§ **Given data**:
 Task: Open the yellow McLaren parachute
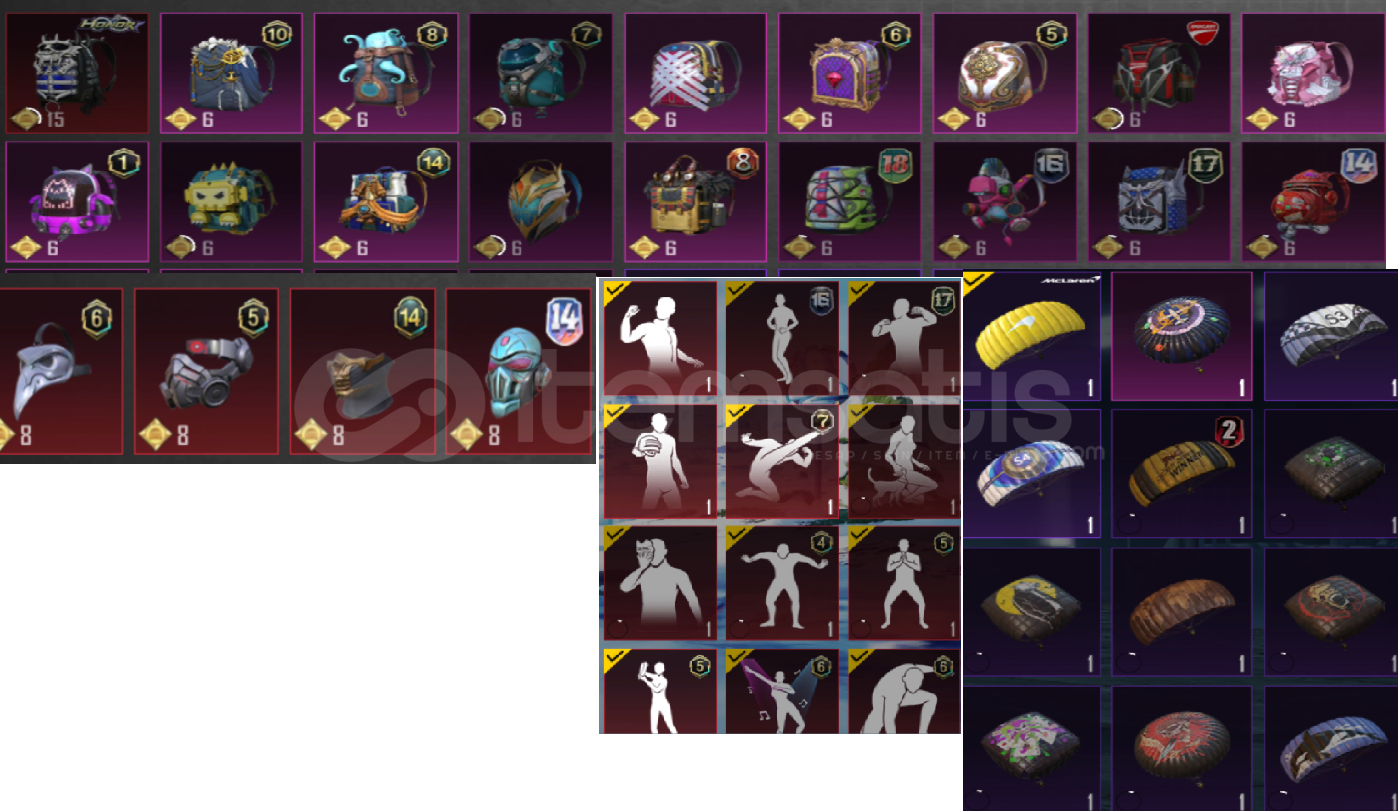point(1031,336)
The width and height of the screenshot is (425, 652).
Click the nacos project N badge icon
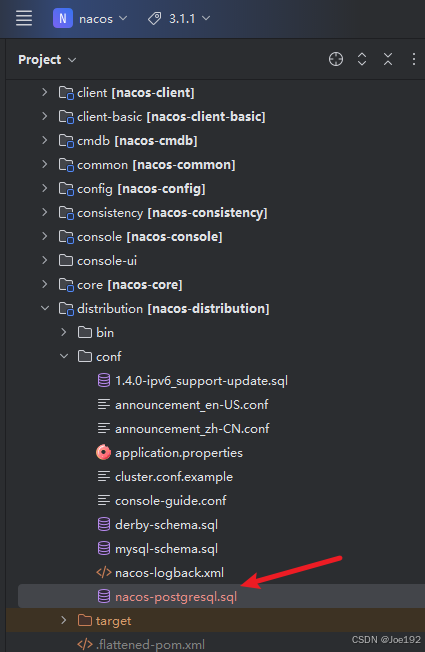(x=63, y=18)

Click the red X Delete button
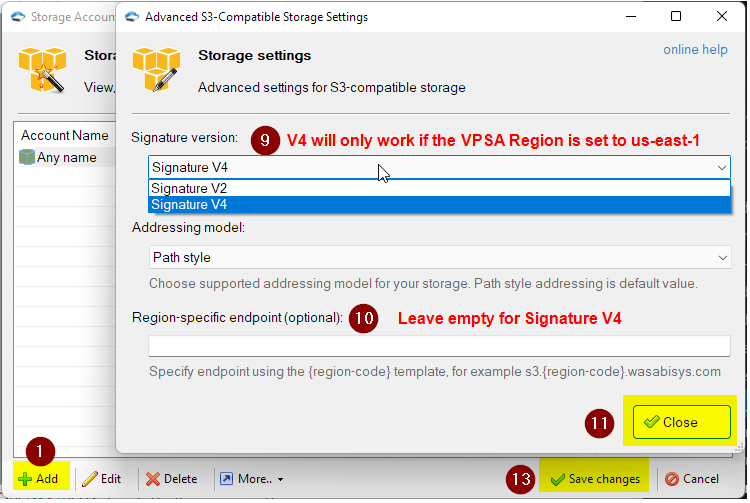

§ **Problem to work on**: Recast the entries above as a Markdown table with the columns Row and Line, numbering each non-blank line in order and leaving out blank lines and the pictures.

§ **Output for this task**:
| Row | Line |
|---|---|
| 1 |  Task: Open the yellow McLaren parachute |
| 2 | point(1031,336) |
| 3 | The width and height of the screenshot is (425, 652). |
| 4 | Click the nacos project N badge icon |
| 5 | (x=63, y=18) |
| 6 | Click the red X Delete button |